PROBLEM DESCRIPTION:
Reproduce the items below word for word, beginning with their first line and ending with the line that contains "cursor is located at coordinates (478, 27).". Include both of those lines and omit the pictures.

┄┄┄┄┄┄┄┄┄┄┄┄┄┄┄┄┄┄┄┄

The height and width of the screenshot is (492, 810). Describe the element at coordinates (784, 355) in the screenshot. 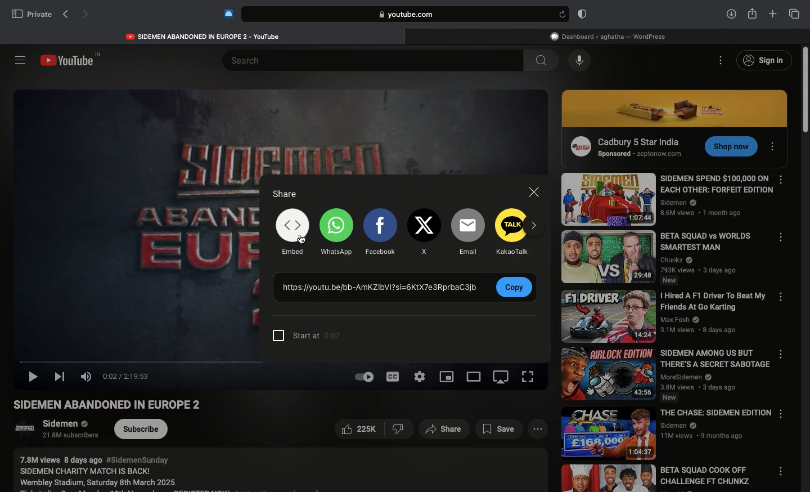

I see `Options` at that location.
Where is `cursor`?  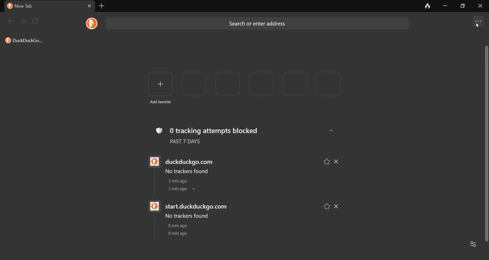
cursor is located at coordinates (478, 27).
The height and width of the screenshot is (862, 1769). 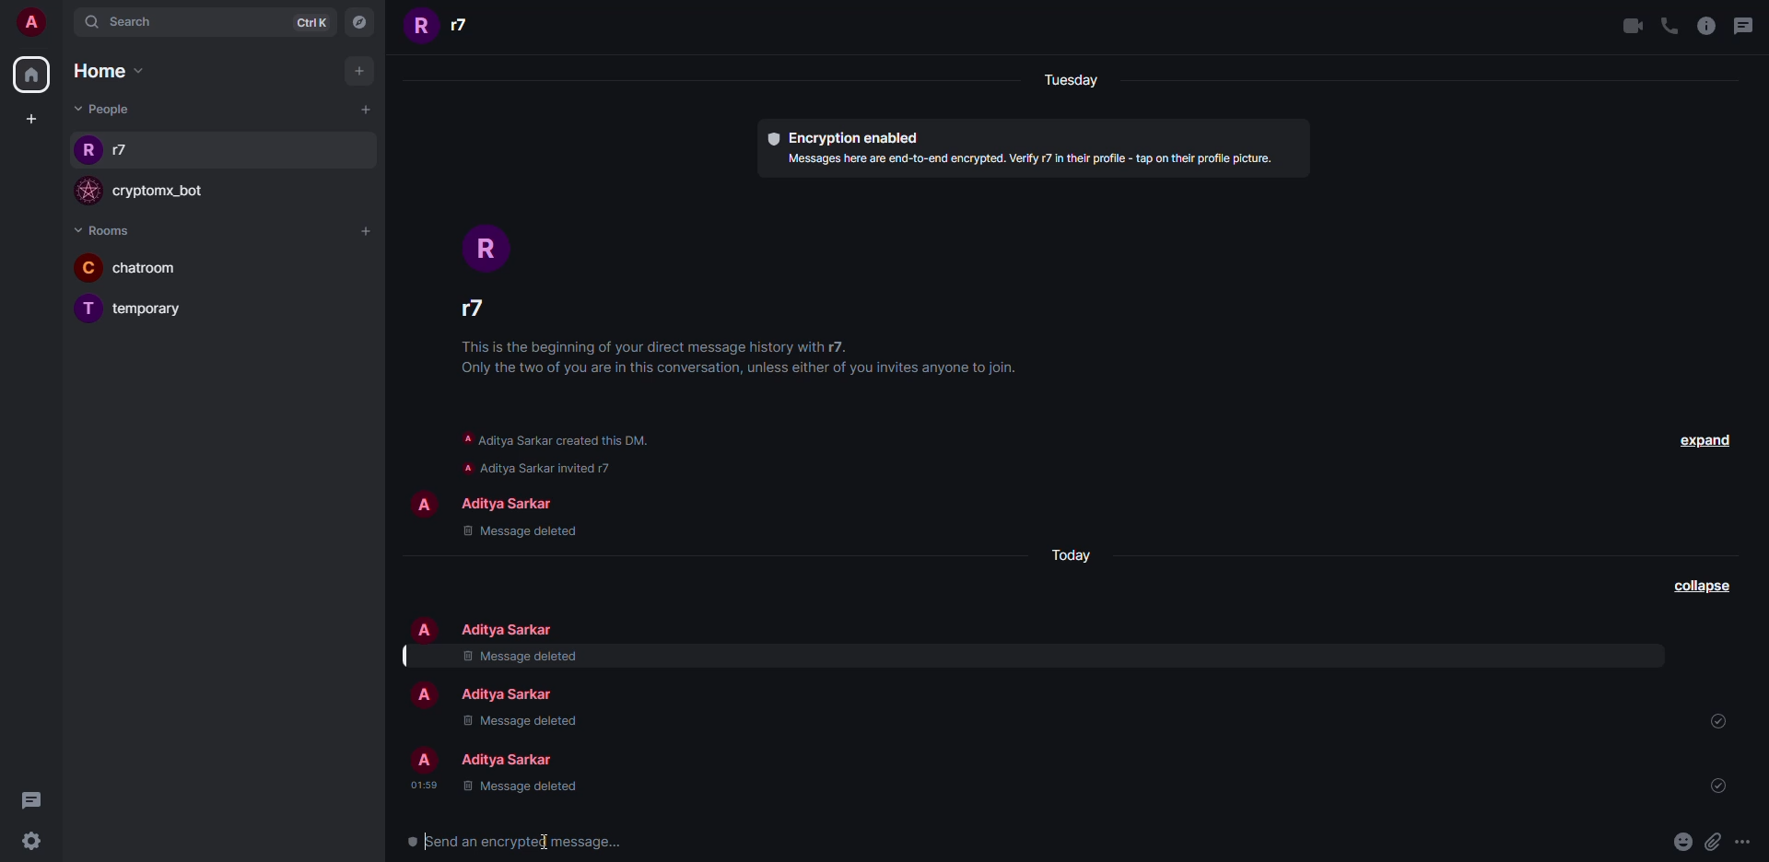 I want to click on ctrlK, so click(x=310, y=21).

┄┄┄┄┄┄┄┄┄┄┄┄┄┄┄┄┄┄┄┄

SOLUTION TO THIS TASK:
The height and width of the screenshot is (492, 810). Describe the element at coordinates (784, 355) in the screenshot. 

I see `Options` at that location.
Where is `cursor`?  
cursor is located at coordinates (478, 27).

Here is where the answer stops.